After decades of living in cities, a quiet life in the woods might seem challenging, but the peace and quiet is something you get used to very quickly. Sitting outside, under a blanket of stars, the visions are accompanied by Nature’s soundtrack. The wind in the trees may carry the hoot of an owl after the hawk retires. A frog along the creek announces its presence, and there may be rustling in the blackberries as a stray cat hunts nocturnally.
If the skies are clear, we might see a plane in the distance, flashing its lights, but it’s so far away we can barely hear it. After years of living in Burbank with planes departing and arriving at all hours, I brace for the noise before realizing the planes will pass over without deafening us.
There’s no traffic, nor do security officers or police drive by. Even if someone had the address, it’s doubtful they’d find it on their own since there’s relatively no signage, and GPS stops working miles and miles before arrival. In cities, I’m acutely aware of surveillance cameras. There’s never a moment to escape the Orwellian world of unrelenting observation.
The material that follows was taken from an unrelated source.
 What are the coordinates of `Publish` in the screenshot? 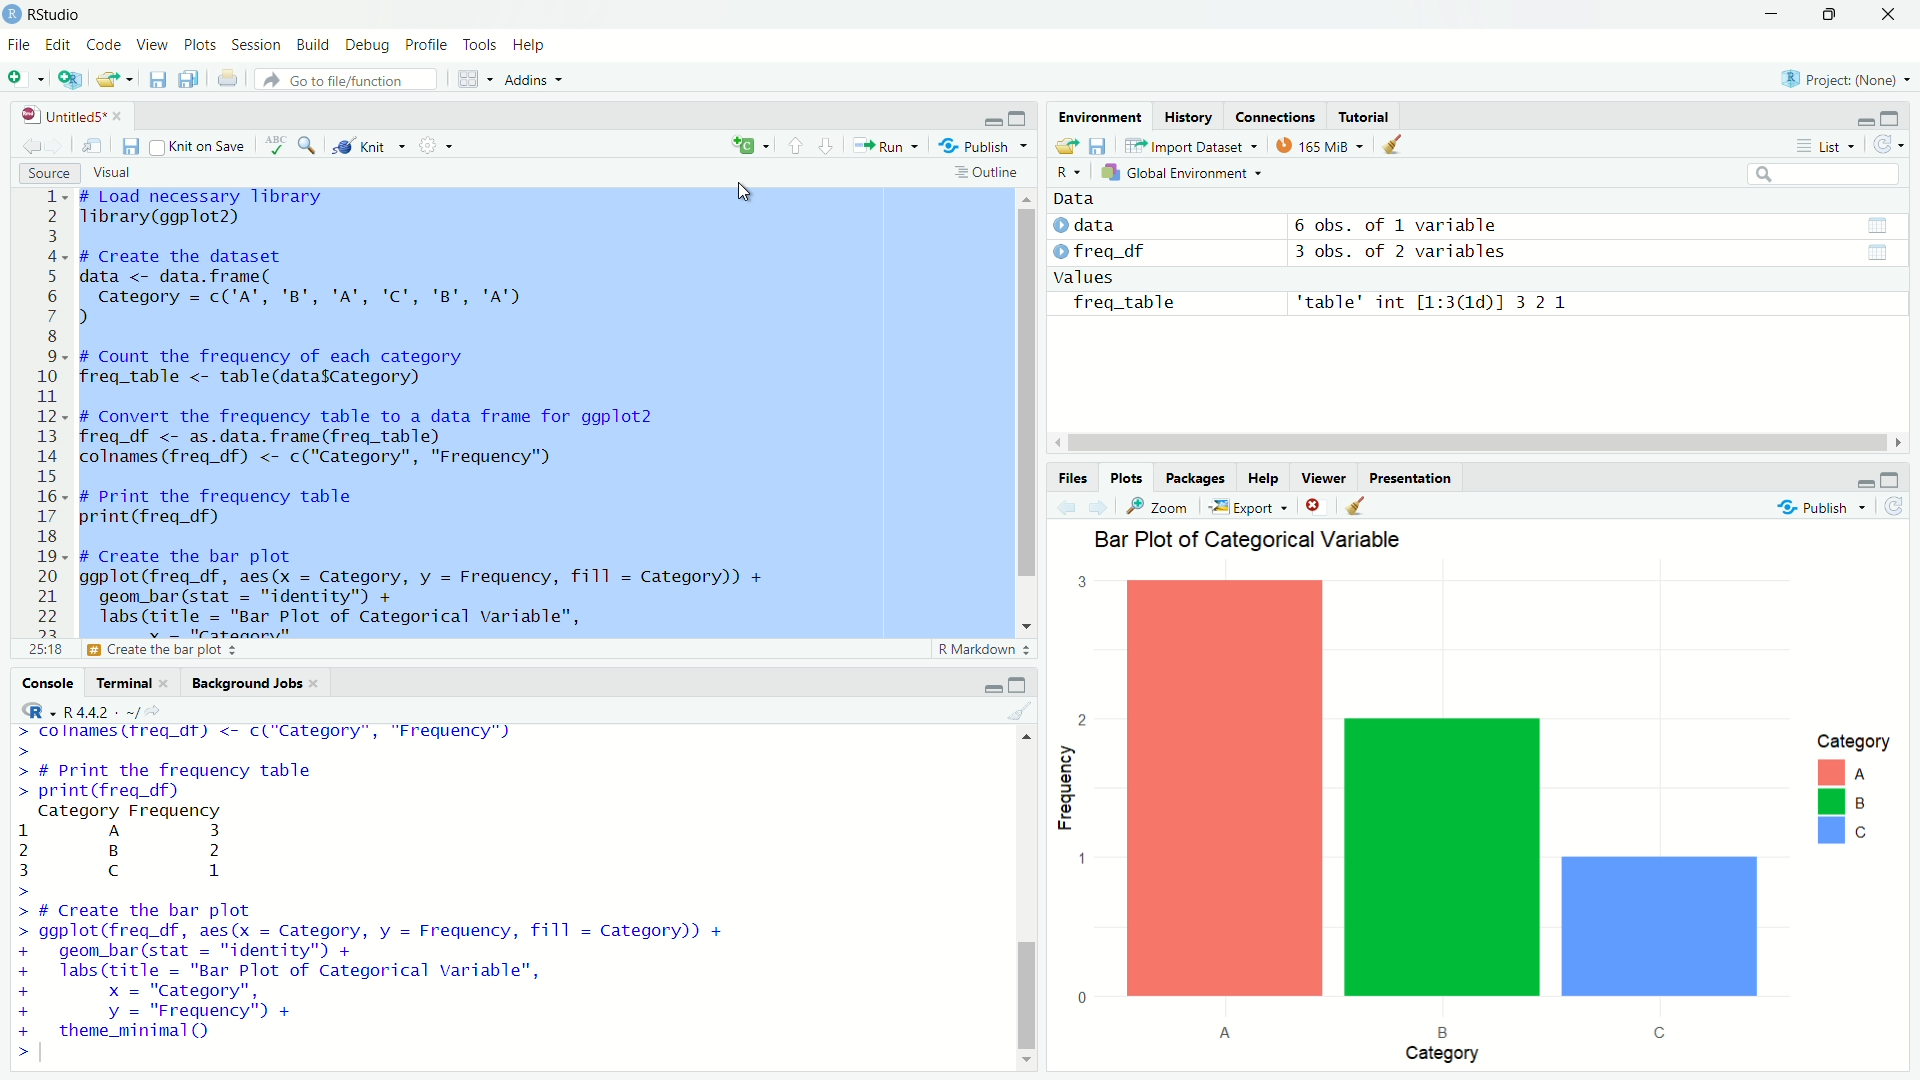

No one is being watched in these woods; at least that’s what I thought. I’ve always been comfortable with online shopping, even after I learned advertising based on my previous searches was targeting me. Amazon is so thoughtful to send frequent e-mail, letting me know the vanilla beans I ordered last year are going on sale or that there are additional recommendations based on a set of sheets I’d checked out for price comparisons.
Annoying, yes, but occasionally they send me useful information. Therefore, I don’t change my preferences and allow them to intrude. Some mornings when I have only one or two e-mail, it’s nice to find out I have ten new messages even if they turn out to be useless advertisements.
However, I’m now paranoid and wonder just how they get their information. I search all sorts of things on all sorts of sites. The dryer went out last year, and after reading reviews and checking prices, I received a lot of notifications for appliances and household products for months afterward. I searched for an out-of-print book, and suddenly I received offers for films based on novels within that genre. But when Gary asked me where I’d put the bag of rubber bands one Tuesday, only to be greeted on Thursday with an office supply e-mail announcing a great buy on rubber bands, I was sure the house was bugged.
How else would they know we were “searching” for rubber bands? We weren’t out of them; I’d just moved them from a cabinet in one room to the other end of the house. I got an offer for Swiffer refills a few hours after straightening up the living room, and products in “Lawn and Garden” popped up after I spent 15 minutes looking out the window, wondering how I would remove those scraggly branches from that 40’ pine tree.
There is a line from Gossford Park where Dame Helen Mirren says, as the housekeeper, that her job is to anticipate. She knows when the aristocrats are hungry before they do. She knows when they will be tired long before they themselves will know it. They will have certain needs at certain times, and her job was to meet their needs before they had to ask. That’s all well and good if you were to work for me and provide comfort without my requesting it, but online advertisement proves what we’ve all heard about “too much of a good thing.”
It could be that online marketers have really figured out what we want before we know we want it, but when a national spice company notified me that they were offering free shipping for allspice berries within a day of my purchasing ground cinnamon from the grocery store, I reached for the back of my neck and shoulders to check for a chip implant.